Conservative: Gun Solution Requires Serious Trade-Offs
Finding a solution for gun violence can only involve “a trade-off,” says Dan McLaughlin at the Los Angeles Times: “accepting the unacceptable or restricting our freedoms.” Meaning a free press (“publicity gives oxygen to these kinds of acts, so restricting coverage will reduce copycats)”; the right to bear arms (“guns don’t cause human evil, but of course they make it easier to carry out”) and due process (“targeting potential mass shooters . . . requires us to curtail Americans’ civil rights before they have actually committed a crime”). The answers are only easy “if you are willing to sacrifice rights you don’t care about, [but] that other people do.” So “we have to acknowledge the nature of the choice before us: punish many innocent people or remain mostly defenseless against the malicious few.”
Political scribe: Schumer Can’t Win on Immigration
Senate Democrats are giving Chuck Schumer “plenty of side-eye” over immigration, reports Time’s Philip Elliott. Indeed, “there is a strained patience” with the minority leader, who “traded away immigration for a broader spending bill.” And while legislators understand his strategy, they have “deep fears” about their “party’s loudest voices.” The Dems’ “energized left flank . . . wants a big deal, while pragmatists closer to the center want to focus on the immediate task of the Dreamers.” But a comprehensive deal is “too ambitious to chase with so little time and even less support for a big deal in the more conservative House.” Yet if “activists and donors sour on the Democrats in February, the climb to victories this November will get steeper.”
Reporter: The Real Reason Romney’s Running
As expected, Mitt Romney on Thursday announced his candidacy for the US Senate from Utah. That actually makes him something of a carpetbagger, reports The Atlantic’s McKay Coppins, given that he was raised in Michigan and spent most of his adult life in Massachusetts. But he has since become “a full-throated pitchman for his adoptive home state — making the case that Utah’s distinctive brand of conservatism could offer a better way forward for the GOP and the nation.” Indeed, he’s “a true believer in the Utah model of governance — and he plans to make it a central theme of his campaign.” Meaning “he will champion a brand of Republicanism that he believes could be the antidote to Trumpism.”

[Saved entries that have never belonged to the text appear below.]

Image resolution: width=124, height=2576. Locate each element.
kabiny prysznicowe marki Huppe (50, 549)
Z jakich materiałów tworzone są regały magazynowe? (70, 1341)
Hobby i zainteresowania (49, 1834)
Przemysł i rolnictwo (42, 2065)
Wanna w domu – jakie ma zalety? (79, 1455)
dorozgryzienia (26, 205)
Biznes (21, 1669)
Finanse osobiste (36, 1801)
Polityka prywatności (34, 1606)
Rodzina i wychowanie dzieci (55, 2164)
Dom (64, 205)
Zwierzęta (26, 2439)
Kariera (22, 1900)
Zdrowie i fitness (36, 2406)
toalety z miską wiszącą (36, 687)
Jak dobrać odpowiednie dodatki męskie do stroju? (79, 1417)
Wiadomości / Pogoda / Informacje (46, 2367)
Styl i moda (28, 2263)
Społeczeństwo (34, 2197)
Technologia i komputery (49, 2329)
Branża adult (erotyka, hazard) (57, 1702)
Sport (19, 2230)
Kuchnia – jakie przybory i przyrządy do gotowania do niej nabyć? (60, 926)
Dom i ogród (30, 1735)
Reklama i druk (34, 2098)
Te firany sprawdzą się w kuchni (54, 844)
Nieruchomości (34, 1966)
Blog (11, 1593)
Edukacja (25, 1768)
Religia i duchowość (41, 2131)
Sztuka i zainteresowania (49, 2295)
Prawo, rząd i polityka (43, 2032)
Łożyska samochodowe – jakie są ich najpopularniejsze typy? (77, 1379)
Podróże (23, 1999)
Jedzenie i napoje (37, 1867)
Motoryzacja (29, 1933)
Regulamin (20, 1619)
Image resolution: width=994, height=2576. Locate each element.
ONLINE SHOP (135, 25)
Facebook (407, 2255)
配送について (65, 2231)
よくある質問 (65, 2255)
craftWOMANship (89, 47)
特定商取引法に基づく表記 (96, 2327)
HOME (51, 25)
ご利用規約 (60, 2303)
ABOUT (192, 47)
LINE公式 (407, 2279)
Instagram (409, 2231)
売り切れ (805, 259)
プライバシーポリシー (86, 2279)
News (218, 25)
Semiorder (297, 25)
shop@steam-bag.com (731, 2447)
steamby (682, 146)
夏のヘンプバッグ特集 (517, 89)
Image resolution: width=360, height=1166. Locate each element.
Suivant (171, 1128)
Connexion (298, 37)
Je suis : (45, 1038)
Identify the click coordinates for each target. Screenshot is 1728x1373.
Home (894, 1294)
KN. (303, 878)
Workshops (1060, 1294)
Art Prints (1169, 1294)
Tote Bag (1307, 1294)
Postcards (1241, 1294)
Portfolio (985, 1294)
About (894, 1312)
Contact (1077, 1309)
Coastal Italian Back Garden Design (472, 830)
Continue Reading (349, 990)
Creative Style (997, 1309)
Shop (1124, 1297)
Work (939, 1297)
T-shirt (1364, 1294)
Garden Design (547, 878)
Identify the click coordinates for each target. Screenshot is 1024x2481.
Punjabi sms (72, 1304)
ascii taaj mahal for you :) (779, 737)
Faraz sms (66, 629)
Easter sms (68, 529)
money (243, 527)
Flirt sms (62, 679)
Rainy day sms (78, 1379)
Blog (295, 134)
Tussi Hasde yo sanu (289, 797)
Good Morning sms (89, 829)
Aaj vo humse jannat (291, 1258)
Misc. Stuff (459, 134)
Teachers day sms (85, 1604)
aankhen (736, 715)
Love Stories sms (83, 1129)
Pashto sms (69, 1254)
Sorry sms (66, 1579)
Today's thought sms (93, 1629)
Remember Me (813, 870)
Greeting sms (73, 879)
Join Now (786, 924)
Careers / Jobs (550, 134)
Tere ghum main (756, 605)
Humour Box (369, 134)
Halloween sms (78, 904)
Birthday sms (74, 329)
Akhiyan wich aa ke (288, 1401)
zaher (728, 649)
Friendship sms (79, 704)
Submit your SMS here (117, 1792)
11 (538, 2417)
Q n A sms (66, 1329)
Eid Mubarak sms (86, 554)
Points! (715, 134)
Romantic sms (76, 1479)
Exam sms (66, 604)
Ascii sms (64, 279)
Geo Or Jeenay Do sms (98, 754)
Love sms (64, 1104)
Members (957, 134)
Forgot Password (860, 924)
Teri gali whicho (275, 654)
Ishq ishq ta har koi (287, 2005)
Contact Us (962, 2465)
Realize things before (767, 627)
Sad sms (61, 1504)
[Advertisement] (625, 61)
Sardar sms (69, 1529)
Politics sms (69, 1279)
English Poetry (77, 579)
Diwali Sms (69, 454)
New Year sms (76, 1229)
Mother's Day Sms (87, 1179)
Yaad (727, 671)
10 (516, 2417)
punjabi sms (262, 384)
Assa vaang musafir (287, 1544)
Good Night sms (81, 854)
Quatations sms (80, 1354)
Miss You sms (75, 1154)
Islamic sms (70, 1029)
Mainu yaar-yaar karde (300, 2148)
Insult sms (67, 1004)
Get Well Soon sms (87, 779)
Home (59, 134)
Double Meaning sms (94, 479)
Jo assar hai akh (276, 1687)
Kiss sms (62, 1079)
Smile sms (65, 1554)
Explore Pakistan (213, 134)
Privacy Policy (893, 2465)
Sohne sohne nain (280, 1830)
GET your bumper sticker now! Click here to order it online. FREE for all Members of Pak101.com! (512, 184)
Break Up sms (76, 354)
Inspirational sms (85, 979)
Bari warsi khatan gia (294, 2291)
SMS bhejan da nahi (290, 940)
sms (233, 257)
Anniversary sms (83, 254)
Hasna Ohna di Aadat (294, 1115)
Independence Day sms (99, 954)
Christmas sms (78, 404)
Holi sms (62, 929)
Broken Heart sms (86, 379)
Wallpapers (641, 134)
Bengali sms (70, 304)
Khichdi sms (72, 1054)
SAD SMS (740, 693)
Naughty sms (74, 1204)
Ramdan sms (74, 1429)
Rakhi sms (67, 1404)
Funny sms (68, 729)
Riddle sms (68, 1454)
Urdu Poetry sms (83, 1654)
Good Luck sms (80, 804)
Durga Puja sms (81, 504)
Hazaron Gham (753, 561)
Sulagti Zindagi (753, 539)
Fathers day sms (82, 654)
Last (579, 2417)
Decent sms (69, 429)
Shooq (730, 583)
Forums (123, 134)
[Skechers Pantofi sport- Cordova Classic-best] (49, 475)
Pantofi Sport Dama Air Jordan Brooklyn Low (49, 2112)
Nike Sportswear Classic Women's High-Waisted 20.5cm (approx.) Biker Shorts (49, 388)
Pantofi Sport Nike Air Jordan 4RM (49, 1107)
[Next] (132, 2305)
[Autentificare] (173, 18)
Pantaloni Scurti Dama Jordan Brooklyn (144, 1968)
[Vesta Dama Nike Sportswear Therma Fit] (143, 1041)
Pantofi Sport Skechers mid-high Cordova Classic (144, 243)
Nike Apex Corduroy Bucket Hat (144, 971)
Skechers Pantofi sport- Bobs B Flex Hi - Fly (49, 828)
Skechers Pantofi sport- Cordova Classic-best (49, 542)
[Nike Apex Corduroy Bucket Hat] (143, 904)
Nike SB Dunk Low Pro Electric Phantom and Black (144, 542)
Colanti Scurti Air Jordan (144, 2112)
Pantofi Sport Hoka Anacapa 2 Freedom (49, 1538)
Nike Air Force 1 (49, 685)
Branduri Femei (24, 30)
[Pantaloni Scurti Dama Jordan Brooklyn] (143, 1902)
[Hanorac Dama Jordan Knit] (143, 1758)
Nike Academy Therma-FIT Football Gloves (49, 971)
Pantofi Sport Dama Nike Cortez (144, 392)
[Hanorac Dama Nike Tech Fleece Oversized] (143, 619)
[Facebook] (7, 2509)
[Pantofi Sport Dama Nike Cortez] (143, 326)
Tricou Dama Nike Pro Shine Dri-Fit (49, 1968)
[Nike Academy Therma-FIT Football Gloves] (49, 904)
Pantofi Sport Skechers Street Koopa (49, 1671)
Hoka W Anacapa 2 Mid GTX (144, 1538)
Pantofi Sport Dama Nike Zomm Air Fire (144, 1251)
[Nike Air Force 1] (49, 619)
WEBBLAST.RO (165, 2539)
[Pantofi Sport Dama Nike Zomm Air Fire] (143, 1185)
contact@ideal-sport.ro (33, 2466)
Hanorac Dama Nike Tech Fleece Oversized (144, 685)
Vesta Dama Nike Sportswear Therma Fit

From the right: Millions for Graffiti Makes It Uncool
Last November, a jury decided that the destruction of “an impermanent high-art graffiti gallery” in Queens violated a 1990 copyright law. Like many others, Alice Lloyd at The Weekly Standard was astonished by the “staggering” damages awarded this week by a judge, who imposed “the maximum damages possible and the largest sum ever awarded” for a violation of that law — “nearly $7 million” against building owner Jerry Wolkoff for the “crime of whitewashing his own walls.” This for “an art form still technically rooted in trespassing.” But what was once a crime has now become “a commercial strategy” — businesses see graffiti adding the “edge of underground vogue to a bland building.” However, asks Lloyd, “doesn’t the profit-conscious carefulness that comes with a commercialist embrace risk making the art itself, well, bland?”